* [PROBLEMS TO SOLVE]:
1/ Answer these questions about the column on anti-Russian policy:
(a) In what year did the writer begin writing on this topic?
(b) Which Fox figure is named as calling for more support for Ukraine?
(c) What two things about Putin does the text say the Left loathes?
2/ Extend the column on anti-Russian policy with a few paragraphs that pick up after its final sentence.

December 3, 2021
MY CORNER by Boyd
Cathey
US Policy Hawks Press
for Warlike Action against Russia
Friends,
How many false flags, how much disinformation, how much
fanning-the-flames of Russophobia does it take for Americans and others to
fathom what is going on with the virulently anti-Russian policy hawks in
Washington and Foggy Bottom?
On countless occasions in the past I have written on this
topic, beginning
back in 2014, and continuing
up through the Russia
Hoax which was used as a cudgel
to attempt to unseat (and impeach) Donald Trump. Many leading Democrats,
supported (and at times outdone) by Republicans have continued to hanker for
some sort of military action against Russia for years. Every time one turns on
Fox (not to mention other networks), there is some benighted GOP congressman,
or maybe the irrepressible Brian Kilmeade, ranting and raving that we must ramp
up our support for poor, beleaguered Ukraine. This, after previous calls for
ramping up heightened vigilance against Russia for, let’s see: throwing the
2016 election to Trump, or crippling our power grid, or propping up Bashar
Assad in Syria, or somehow aiding the
Taliban against our boys in Afghanistan, the list goes on.
As I have pointed out in the past Russophobia is something
that brings
the fanatical Left and the hawkish Neocon “conservative/Republican
establishment” together in one of those ugly ideological marriages
made in Hell.
For the Left Vladimir Putin and his country have become a
useful political target to use against figures like Donald Trump. In
particular, they loathe Putin’s supposed “persecution” of homosexuals and his
embrace of traditional Christianity in the form of the Russian Orthodox Church.

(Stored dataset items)
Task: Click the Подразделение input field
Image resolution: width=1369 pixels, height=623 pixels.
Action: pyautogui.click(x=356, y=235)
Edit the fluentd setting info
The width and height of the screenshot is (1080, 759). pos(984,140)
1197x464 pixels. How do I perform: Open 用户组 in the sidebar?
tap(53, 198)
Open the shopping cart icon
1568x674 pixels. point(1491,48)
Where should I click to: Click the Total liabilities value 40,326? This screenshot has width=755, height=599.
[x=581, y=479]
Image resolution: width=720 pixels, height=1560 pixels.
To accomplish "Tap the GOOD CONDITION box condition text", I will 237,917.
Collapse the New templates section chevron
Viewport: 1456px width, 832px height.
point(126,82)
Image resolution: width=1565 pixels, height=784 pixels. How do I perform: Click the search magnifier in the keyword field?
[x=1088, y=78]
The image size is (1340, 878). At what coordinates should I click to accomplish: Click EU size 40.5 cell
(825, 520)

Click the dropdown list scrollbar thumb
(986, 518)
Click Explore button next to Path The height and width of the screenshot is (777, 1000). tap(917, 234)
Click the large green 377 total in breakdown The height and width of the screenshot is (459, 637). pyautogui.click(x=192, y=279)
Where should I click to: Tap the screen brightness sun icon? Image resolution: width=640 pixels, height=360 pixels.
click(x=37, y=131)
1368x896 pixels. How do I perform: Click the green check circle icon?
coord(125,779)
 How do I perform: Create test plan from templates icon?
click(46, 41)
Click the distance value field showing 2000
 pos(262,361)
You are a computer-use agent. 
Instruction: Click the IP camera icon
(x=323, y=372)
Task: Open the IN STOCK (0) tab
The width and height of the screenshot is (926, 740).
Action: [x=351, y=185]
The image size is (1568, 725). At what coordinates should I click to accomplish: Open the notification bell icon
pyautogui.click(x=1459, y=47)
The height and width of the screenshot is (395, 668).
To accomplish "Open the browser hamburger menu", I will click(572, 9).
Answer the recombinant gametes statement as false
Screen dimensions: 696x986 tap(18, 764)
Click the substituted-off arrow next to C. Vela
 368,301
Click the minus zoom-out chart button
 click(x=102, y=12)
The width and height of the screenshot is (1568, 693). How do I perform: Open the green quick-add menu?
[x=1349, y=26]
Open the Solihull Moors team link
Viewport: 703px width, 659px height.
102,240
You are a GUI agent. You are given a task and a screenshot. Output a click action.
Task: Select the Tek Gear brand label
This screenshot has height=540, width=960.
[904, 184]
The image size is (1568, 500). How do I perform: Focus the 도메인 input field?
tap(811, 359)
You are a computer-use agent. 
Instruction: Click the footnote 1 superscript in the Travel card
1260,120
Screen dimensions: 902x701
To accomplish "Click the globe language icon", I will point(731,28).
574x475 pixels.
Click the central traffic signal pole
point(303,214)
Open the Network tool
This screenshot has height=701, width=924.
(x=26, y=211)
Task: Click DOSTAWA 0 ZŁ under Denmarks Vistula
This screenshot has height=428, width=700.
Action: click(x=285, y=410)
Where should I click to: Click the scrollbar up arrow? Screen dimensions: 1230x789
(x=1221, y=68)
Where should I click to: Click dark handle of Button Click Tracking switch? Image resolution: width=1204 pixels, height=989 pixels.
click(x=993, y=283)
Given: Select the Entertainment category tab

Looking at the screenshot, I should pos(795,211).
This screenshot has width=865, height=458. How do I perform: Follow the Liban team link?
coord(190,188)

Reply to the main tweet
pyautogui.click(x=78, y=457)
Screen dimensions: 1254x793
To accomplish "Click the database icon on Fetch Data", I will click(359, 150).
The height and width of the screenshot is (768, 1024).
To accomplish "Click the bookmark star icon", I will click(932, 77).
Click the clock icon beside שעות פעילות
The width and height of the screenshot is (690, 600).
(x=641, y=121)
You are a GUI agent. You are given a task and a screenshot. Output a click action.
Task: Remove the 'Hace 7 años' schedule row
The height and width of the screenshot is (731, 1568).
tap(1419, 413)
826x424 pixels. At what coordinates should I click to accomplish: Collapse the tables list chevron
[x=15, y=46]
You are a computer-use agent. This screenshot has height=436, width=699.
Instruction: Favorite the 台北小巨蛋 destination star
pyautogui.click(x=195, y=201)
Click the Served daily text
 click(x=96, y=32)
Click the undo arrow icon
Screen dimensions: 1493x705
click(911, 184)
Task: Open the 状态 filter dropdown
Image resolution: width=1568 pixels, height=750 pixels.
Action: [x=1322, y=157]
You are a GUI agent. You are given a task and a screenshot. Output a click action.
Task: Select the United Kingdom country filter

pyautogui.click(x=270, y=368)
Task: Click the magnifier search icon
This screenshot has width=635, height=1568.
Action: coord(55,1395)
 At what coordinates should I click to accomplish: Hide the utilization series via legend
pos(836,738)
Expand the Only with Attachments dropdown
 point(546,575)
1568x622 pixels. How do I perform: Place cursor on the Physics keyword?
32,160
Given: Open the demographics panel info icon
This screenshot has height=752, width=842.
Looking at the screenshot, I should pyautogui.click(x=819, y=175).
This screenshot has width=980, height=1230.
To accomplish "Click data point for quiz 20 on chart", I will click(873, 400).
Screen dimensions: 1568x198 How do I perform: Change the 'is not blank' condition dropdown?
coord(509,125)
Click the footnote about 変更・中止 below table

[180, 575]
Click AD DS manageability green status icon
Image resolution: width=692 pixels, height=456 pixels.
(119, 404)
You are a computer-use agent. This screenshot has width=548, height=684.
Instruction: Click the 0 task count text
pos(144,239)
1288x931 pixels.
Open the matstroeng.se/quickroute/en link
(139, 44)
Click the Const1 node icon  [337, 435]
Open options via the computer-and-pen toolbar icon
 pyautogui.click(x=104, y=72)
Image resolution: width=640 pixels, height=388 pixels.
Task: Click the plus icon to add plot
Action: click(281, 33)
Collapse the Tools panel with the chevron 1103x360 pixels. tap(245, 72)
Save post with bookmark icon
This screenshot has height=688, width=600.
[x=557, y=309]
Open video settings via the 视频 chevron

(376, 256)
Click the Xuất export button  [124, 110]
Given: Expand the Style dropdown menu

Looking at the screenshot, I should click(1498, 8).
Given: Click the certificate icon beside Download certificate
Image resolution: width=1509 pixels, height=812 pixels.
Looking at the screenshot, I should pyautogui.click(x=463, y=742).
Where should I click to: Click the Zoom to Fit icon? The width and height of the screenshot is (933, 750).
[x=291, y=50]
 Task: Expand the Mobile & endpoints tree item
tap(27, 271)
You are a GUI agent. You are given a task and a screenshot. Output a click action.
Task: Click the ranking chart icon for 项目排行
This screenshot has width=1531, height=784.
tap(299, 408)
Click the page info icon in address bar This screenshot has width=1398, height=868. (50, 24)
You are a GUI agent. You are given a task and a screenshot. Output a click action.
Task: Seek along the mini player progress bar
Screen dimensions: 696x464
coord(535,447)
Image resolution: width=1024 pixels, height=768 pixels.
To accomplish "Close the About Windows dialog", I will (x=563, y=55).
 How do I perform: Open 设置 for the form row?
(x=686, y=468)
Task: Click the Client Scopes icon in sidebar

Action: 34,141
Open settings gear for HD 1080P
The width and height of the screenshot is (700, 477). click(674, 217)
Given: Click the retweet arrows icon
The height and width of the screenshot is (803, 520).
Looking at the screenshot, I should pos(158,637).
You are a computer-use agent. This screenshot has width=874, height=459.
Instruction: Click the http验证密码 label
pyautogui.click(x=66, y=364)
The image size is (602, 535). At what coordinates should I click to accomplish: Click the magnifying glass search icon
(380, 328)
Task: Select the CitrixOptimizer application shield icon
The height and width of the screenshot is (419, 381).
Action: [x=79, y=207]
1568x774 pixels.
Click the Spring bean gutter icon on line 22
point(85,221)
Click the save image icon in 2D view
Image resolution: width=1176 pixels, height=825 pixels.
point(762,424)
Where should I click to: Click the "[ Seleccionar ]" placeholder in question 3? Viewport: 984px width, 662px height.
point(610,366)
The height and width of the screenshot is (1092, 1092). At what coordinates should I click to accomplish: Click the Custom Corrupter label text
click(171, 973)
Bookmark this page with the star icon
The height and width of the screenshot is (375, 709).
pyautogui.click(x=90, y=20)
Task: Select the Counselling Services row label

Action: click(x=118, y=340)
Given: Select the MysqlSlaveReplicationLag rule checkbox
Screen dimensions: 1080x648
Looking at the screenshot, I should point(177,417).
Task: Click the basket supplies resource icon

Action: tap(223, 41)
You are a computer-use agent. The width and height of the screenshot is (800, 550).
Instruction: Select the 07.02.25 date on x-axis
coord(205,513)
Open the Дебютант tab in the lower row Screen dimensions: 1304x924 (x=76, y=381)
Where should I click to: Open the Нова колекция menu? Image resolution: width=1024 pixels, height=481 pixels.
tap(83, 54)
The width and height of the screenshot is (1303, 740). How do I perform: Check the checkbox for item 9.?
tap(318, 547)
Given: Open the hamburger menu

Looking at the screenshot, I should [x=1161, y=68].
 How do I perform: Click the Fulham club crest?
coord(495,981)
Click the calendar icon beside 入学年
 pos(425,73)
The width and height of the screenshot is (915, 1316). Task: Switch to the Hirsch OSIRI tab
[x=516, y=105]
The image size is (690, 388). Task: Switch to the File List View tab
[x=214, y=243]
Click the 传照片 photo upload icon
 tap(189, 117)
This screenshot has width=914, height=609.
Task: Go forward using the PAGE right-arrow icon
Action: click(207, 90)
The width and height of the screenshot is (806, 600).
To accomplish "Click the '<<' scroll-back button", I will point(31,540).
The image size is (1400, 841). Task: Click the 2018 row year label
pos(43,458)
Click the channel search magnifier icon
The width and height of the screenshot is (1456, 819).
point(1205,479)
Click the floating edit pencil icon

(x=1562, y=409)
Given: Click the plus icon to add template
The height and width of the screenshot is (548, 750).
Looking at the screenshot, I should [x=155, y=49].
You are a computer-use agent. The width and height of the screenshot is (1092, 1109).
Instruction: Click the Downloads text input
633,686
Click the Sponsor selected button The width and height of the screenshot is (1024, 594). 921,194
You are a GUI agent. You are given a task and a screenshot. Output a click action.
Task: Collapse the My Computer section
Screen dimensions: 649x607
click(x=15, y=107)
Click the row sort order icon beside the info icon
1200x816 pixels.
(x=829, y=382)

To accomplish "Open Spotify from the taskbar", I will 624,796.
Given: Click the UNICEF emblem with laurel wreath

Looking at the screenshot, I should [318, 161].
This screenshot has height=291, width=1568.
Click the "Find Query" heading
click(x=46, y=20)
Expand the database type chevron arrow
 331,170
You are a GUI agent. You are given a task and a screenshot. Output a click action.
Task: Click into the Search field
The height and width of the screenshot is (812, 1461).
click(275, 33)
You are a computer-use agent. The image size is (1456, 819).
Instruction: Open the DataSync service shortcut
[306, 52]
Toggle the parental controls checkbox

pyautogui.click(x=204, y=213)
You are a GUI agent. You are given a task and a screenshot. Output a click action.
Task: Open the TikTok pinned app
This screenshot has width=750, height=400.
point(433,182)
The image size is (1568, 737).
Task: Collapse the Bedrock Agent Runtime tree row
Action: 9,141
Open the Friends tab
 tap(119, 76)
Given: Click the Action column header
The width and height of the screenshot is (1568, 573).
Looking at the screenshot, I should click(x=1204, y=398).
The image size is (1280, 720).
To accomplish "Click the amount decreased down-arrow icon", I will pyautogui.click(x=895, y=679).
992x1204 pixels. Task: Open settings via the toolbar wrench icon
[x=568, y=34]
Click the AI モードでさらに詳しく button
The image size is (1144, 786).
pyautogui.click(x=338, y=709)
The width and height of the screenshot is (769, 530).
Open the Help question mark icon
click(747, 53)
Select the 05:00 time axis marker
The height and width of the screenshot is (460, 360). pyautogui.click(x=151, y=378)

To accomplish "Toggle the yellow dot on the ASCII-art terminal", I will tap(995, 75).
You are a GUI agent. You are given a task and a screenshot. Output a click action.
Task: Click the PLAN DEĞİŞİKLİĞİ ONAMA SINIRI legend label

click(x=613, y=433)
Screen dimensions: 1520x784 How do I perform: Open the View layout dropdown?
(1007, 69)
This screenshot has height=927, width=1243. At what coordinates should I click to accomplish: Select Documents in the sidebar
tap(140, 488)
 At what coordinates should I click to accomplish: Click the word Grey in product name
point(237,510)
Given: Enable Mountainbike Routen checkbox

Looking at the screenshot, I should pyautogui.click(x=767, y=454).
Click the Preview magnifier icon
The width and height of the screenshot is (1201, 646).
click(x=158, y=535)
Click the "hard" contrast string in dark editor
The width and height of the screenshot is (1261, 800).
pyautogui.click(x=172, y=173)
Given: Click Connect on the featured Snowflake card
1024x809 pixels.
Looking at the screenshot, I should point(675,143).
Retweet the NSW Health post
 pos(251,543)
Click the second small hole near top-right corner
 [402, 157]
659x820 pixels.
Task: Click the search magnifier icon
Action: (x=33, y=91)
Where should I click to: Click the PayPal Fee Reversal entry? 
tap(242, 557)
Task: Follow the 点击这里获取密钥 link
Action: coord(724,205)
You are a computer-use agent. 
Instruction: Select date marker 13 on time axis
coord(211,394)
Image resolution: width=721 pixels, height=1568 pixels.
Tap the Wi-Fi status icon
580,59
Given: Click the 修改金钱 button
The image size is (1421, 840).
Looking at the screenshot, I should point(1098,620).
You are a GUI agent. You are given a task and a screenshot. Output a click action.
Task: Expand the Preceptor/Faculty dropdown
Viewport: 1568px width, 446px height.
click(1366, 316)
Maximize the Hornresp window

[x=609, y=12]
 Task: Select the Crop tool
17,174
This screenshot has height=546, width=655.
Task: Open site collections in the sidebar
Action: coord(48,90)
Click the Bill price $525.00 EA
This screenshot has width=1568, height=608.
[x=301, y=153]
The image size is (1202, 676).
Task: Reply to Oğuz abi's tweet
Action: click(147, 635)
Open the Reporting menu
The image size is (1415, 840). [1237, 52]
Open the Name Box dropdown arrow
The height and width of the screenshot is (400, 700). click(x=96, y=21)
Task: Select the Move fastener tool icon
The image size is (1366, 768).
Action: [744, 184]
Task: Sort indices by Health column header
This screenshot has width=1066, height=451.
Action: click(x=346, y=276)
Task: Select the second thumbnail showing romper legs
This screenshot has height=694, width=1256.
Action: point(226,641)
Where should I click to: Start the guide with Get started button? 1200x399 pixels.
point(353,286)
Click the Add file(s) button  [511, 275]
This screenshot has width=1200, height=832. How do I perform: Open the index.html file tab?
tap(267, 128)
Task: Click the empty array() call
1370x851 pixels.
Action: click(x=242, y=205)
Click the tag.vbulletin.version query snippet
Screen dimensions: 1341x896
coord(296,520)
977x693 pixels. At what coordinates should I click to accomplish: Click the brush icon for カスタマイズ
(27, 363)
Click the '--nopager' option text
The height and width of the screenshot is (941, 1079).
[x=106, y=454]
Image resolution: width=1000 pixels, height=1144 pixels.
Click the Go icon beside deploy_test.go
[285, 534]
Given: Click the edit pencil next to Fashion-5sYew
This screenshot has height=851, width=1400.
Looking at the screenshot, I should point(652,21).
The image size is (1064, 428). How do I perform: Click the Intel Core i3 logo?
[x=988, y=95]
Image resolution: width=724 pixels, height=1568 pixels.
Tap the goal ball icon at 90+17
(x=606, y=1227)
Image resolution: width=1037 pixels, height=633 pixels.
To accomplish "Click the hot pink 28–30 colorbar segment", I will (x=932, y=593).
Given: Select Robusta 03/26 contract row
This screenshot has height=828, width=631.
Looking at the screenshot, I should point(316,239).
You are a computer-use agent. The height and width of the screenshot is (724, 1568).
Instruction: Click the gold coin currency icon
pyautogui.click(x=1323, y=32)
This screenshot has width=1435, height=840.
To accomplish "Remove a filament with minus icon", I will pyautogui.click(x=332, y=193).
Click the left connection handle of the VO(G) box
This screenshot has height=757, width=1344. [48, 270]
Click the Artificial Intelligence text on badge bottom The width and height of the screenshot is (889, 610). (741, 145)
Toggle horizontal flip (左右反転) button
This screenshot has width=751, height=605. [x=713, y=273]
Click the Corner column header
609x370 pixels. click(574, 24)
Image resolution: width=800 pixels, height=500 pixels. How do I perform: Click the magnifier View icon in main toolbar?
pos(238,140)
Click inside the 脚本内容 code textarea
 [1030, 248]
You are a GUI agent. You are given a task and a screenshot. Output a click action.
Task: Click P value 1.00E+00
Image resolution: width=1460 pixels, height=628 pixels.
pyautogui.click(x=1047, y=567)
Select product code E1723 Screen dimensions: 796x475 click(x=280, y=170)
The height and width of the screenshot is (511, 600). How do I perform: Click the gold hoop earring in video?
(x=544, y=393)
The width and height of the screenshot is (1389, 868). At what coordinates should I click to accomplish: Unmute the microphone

* [ANSWERS BELOW]:
1/
(a) 2014
(b) Brian Kilmeade
(c) His supposed "persecution" of homosexuals and his embrace of traditional Christianity in the form of the Russian Orthodox Church.

2/
So while the policies and government of China are far more perilous for American
foreign interests, there remains, just below the surface, a certain lingering stench
of the old Leftist sympathy for the Chinese Communist “agrarian reformers”
dating back to the 1940s (remember John Gunther’s popular pro-Maoist book, Inside Asia?). Not to mention the
still-not-completely-revealed connection to Beijing of Hunter Biden (and his
father, Joe), and its cover-up. And, of
course, Big Tech and American capitalism are tied torso-to-torso with the Red
Chinese.
For the conservative establishment, too many Republicans in
Congress, and the
conservative media (i.e., Fox News, Newsmax, etc.) the old description of the
French Bourbons applies: they’ve never learned anything, and they’ve never
forgotten anything. For most of them it is still Reagan calling out the “Evil
Empire”; Russia is still, thirty years after the fall of Communism in 1991 and
its virtual disappearance in Mother Russia, the Evil Empire. Nothing for them
has essentially changed.
But more than that, the ideological litmus tests of the dominant Neoconservatives now prevails with most conservatives. One ideologically tainted “expert” (military or policy wonk) pronounces and the lesser minions in Congress and on Fox pick it up and spout it as gospel.
Their
reasoning goes like this:
“Putin is a dictator,”
“Russia is not a democracy and does not have free elections”
(like we do? Huh?),
“Putin wants to invade his neighbors and re-establish the old
Soviet Union,”
“Putin persecutes homosexuals and lesbians and deprives them
of their civil rights,”
“Russia has been since the end of the Soviet Union (1991)
hostile to American interests around the world.”
None
of this is actually factual, despite its near mechanical
repetition by various conservatives (and Leftists). There are numerous studies,
detailed reports, that give the lie to each of these accusations, but you won’t
hear them at Fox News or CNN, or read them in The New York Times.
Most recently, the sabre-rattlers in the military-industrial
complex and their camp followers in Congress are
at it again (CNN, December 3, 2021), this time not quite, but almost giving
a “blank check” to the “democratic” government of Ukraine (recall that our
State Department helped engineer the overthrow of a popularly elected
pro-Russian Viktor Yanukovych government in Kiev back in February 2014). Thus,
Ukraine which is hoping to recover ethnic and Russian-speaking Crimea
(historically a part of Russia) and several majority Russian provinces in the
extreme east of the country, could lite the fuse for world conflagration. And
we Americans and the British foreign office seem to be going along.
The results could be disastrous for all concerned.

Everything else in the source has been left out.